B found this completely white 5 1/2" tail feather (I think) in our field and it's a bit of a mystery who it might belong to. We have no obvious white birds around and other potential culprits are not especially likely, but I can rule nothing out yet.
Today however, B pointed out a strange guest at our bird feeder. I headed for the window to see a bunch of 4 or 5 mourning doves (Zenaida macroura) bobbing around under the feeder, poking around for intact seeds. Nothing unusual about mourning doves under the feeder, but one of them had a distinctly bright white set of long tail feathers. His appearance otherwise was that of a normal adult mourning dove.

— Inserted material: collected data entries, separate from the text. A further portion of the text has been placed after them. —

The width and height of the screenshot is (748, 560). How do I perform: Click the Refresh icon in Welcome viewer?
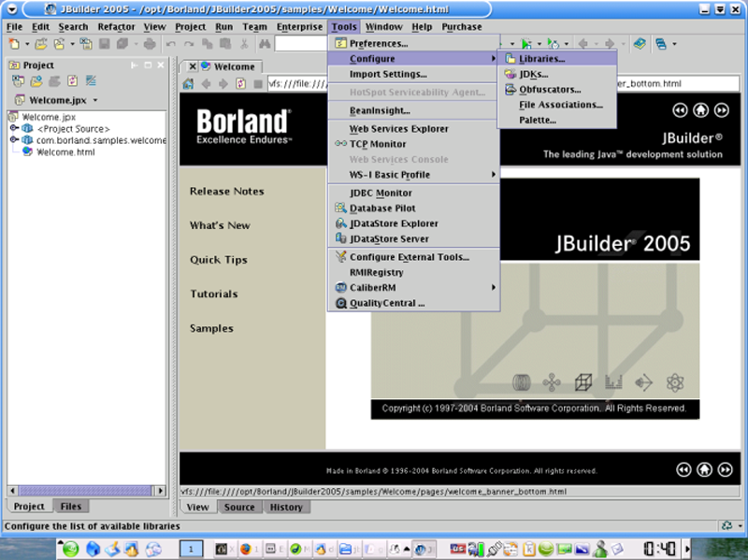click(x=240, y=84)
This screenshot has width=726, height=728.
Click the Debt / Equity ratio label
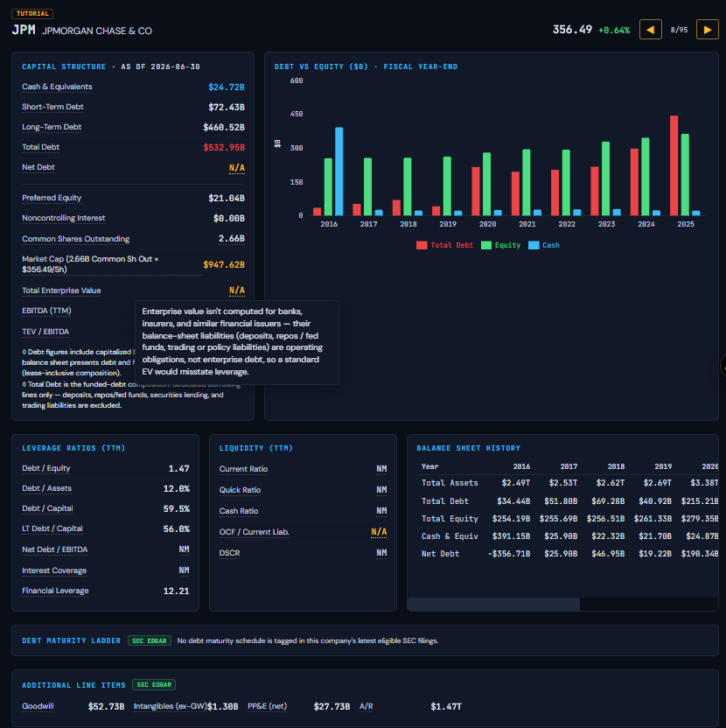click(x=46, y=468)
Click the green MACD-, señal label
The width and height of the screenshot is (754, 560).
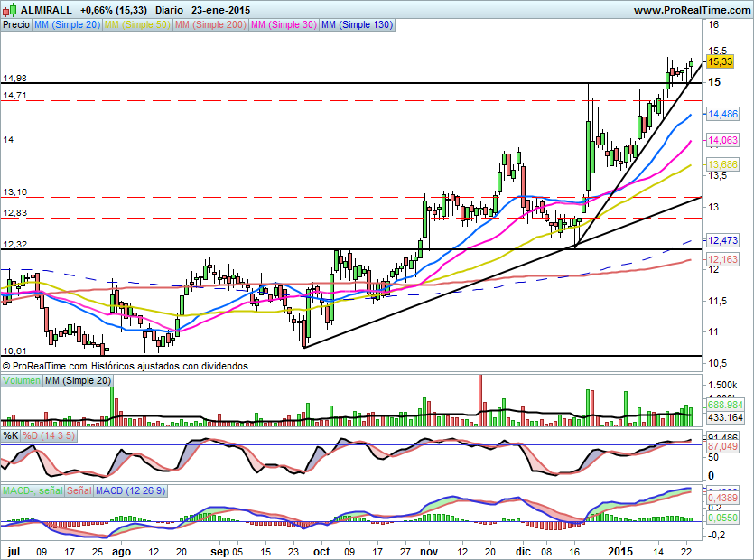(33, 490)
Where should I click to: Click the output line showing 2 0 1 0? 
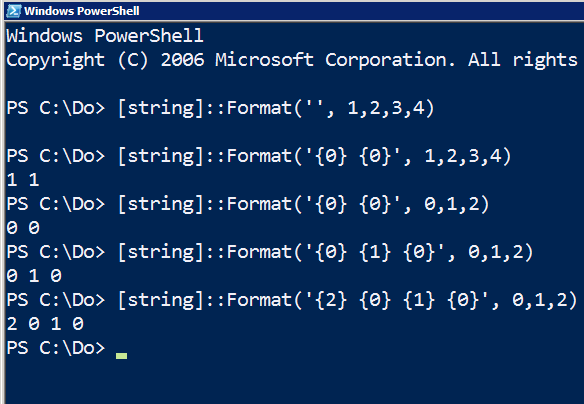[x=45, y=324]
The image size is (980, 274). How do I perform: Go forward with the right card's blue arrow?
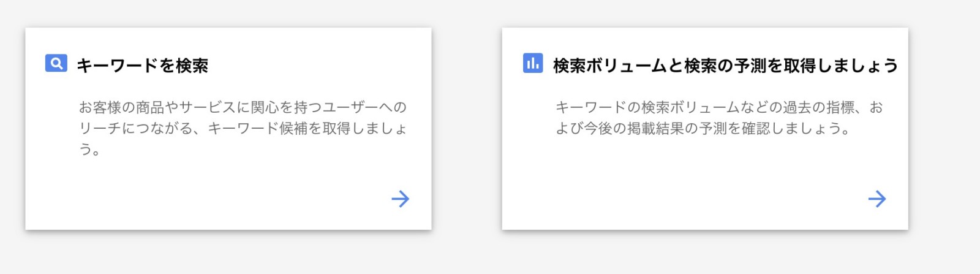pos(876,199)
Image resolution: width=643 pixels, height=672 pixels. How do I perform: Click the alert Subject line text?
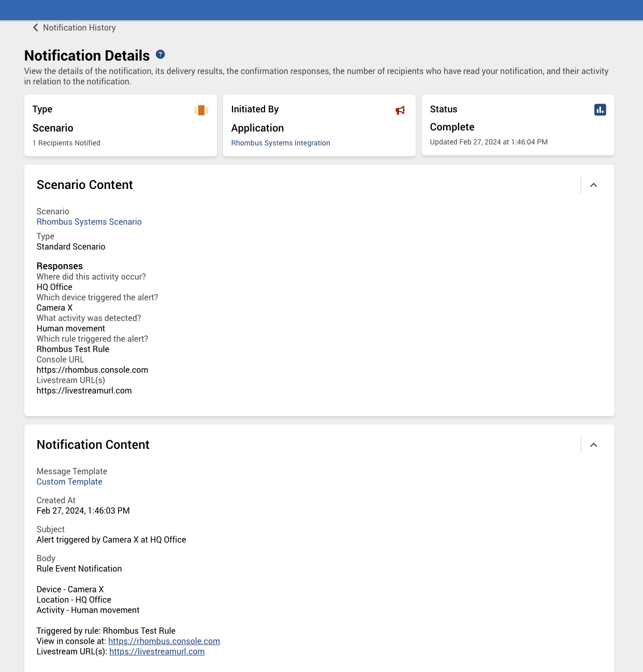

His covert feathers over the top of the tail were normal gray-brown, but the long underneath feathers were white, white, white. I'm not sure if this makes him the likely source of the mystery feather though. The mystery feather seems almost too wide and big to be of mourning dove origin, but I'm not sure how feather shape, size or appearance might change a bit from detachment. Who knows for sure - anyone?

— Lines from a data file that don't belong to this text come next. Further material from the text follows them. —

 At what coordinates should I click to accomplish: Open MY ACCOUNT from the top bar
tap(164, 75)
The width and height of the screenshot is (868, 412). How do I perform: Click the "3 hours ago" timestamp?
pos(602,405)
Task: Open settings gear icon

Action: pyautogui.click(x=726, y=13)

I tried to capture a picture of the white-tailed mourning dove, but failed as my CF card was full and by the time I cleared away some space, something flushed all the birds away from the feeder. I'll keep an eye out for him now though...
On an mostly unrelated note, my friend Lisa alerted me to this news of another Columbidae species in the news this week: a UC-Irvine professor and her students have set up a smog-detection and -reporting project employing pigeons, lots of high-tech electronic gadgetry and a blog.
[...] Later this year 20 [pigeons] will take to the skies above San Jose, California, each carrying a GPS receiver, air pollution sensors and a basic cellphone. They will measure levels of pollutants they encounter, and beam back their findings as text messages to a blog in real time.
The data they send back will be displayed on the blog in the form of an interactive map. As well as providing local residents with real-time data on air quality, da Costa hopes the pigeon blog will inspire people to come up with new ways to monitor the environment. The pigeons will also carry cameras around their necks and post aerial photos to the blog.